Back when I still had active accounts on Facebook and Twitter (okay, okay, I will confess to a Tumblr account, as well), I developed a daily practice of finding and posting a poem every day. I had come to realize that, though I had entered academia as an English scholar because of my love for literature, I was doing less and less reading for pleasure, reading not rooted either in a class I was teaching or a project in which I was involved. In order to structure a routine way to return regularly to the delights of reading for its own sake, I decided to give myself the assignment of finding a poem, prompted by something that might have happened to me that day or something in the news or some milestone in the calendar, and share it with my followers on those social media platforms. It could be a poem I already knew well, but more often I tried to find something that was new or largely unfamiliar to me.

In the early days of that practice (which continued pretty much unbroken for about five or six years), I took real delight in this renewal of my love of poetry, unadulterated by ulterior motives. It led me to find all sorts of poems I’d never read before, beautiful or angry, simple or complicated, playful or serious, formally rigorous or free-ranging.

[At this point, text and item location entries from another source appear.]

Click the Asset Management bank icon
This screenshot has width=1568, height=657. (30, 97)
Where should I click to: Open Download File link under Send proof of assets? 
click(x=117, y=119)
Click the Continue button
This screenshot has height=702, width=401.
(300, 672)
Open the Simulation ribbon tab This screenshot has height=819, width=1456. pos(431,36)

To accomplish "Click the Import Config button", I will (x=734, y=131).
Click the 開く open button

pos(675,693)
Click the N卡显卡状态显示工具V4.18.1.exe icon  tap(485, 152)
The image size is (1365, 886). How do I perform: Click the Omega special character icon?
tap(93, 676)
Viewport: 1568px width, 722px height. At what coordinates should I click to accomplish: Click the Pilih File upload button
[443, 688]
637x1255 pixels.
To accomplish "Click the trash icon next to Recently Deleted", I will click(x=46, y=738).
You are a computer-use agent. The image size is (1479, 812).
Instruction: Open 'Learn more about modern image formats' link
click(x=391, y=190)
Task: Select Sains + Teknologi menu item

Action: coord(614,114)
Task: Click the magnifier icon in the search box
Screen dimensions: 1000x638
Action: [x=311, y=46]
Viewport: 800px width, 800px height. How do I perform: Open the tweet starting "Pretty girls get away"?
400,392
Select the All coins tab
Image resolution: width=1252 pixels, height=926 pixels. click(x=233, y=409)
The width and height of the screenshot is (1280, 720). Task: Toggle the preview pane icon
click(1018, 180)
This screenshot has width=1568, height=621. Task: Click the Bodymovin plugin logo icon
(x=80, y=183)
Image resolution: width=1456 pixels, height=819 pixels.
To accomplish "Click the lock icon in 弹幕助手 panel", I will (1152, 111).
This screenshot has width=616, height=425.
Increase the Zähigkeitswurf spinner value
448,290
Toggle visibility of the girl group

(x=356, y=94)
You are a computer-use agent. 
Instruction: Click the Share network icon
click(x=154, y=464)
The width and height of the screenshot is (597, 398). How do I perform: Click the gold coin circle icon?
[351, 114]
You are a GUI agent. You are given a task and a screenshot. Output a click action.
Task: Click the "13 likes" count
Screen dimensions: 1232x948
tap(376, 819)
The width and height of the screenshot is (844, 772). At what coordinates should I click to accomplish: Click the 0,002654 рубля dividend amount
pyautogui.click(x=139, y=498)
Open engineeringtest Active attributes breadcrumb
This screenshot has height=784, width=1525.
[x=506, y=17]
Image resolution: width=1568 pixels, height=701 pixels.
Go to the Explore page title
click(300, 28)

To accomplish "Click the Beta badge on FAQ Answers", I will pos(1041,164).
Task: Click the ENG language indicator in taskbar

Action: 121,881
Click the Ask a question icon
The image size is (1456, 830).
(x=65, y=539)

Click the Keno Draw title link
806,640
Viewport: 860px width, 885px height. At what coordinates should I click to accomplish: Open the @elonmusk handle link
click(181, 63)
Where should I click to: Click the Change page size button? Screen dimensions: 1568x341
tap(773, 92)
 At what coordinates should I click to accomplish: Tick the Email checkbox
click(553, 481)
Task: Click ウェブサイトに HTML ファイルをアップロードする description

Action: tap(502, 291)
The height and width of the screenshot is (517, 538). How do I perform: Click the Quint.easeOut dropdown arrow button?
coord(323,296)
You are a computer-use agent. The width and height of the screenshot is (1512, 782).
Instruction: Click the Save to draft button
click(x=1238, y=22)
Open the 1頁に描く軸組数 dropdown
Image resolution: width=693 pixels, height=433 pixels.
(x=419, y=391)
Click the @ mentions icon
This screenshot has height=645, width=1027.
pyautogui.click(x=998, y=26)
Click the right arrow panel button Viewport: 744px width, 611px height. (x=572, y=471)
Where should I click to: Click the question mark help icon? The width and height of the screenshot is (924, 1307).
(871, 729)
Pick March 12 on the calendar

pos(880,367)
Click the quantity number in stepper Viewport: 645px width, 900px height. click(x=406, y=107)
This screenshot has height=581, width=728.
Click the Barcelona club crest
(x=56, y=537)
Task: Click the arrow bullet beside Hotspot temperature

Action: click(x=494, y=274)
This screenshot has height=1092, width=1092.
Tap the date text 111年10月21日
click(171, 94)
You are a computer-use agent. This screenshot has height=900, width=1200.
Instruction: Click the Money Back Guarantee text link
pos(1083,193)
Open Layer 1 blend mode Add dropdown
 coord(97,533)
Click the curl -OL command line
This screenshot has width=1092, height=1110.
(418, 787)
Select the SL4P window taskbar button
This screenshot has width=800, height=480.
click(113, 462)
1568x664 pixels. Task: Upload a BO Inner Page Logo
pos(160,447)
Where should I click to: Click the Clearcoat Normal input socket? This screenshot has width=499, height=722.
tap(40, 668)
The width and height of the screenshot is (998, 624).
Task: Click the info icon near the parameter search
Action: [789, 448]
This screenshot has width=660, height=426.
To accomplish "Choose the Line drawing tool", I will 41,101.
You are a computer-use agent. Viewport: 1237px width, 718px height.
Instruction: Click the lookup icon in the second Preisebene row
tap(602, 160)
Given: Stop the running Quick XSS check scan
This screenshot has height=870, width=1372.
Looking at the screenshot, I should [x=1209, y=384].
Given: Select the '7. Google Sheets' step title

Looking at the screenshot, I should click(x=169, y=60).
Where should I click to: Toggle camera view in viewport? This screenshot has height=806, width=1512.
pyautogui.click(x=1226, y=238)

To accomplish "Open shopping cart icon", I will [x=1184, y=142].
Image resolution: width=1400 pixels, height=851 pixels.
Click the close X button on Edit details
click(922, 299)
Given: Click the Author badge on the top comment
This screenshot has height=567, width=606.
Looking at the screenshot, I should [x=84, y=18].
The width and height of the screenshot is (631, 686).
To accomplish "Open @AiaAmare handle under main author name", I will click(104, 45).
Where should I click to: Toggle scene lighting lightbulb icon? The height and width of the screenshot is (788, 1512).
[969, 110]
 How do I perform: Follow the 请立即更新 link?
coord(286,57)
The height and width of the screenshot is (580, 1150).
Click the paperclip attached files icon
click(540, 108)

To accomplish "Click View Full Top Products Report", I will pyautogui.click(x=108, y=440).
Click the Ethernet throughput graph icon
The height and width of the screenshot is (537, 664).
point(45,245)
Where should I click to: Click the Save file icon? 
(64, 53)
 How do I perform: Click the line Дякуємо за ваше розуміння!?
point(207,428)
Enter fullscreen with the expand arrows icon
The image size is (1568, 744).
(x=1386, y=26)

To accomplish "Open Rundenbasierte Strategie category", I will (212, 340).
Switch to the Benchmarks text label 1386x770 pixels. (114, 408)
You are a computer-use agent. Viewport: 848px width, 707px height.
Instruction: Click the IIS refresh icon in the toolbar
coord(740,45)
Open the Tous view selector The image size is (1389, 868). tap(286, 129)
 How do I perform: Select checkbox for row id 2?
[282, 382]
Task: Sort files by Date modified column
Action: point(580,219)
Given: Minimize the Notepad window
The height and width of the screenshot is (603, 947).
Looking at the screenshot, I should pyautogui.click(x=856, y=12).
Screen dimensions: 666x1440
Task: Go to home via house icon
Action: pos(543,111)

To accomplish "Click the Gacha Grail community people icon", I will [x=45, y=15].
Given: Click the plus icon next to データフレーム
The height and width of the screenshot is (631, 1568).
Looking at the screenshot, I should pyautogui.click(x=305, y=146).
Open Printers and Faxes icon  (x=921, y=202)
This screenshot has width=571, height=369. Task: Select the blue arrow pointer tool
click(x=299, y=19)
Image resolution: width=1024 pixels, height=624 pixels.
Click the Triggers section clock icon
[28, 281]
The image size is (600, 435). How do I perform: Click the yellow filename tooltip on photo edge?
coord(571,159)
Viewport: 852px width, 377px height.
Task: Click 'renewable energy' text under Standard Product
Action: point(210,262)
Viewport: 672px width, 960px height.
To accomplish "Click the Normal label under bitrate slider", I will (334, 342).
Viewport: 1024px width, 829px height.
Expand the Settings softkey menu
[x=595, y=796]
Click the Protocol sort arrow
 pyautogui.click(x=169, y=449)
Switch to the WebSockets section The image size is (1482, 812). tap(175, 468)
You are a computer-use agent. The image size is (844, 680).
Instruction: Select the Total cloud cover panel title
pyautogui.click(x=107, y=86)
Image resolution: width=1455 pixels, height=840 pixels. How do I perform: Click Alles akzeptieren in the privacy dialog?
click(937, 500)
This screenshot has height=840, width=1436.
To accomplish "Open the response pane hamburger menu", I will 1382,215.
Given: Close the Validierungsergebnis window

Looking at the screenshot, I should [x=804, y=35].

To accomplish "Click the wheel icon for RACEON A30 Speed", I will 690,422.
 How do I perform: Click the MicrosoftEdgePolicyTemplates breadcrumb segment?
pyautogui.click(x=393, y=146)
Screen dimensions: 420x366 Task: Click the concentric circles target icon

Some were directed at very specific issues of the day, others were rich in the ways they evoked broader themes of life, love, relationships, family, you name it.

If that had been all that I gained from this practice, dayenu, it would have been enough. What I had not anticipated was that, through the act of sharing these poems, I had discovered an entirely new way to (re)connect with people with whom I already had relationships of one kind or another—family, current friends, but also old friends from the past, or people I only had come to know through Facebook or Twitter or Tumblr. It was remarkable, and really moving, to see so many responses to the poems posted in the comments. People responded in deeply personal ways, sharing how a given poem might have been an old favorite or a new discovery, a poem that helped them think about a challenge they were facing or a life event from their past or present. I learned more about some of these people than I had even really known before through this process of sharing poetry. And it led me to find even more of value in the poems, too.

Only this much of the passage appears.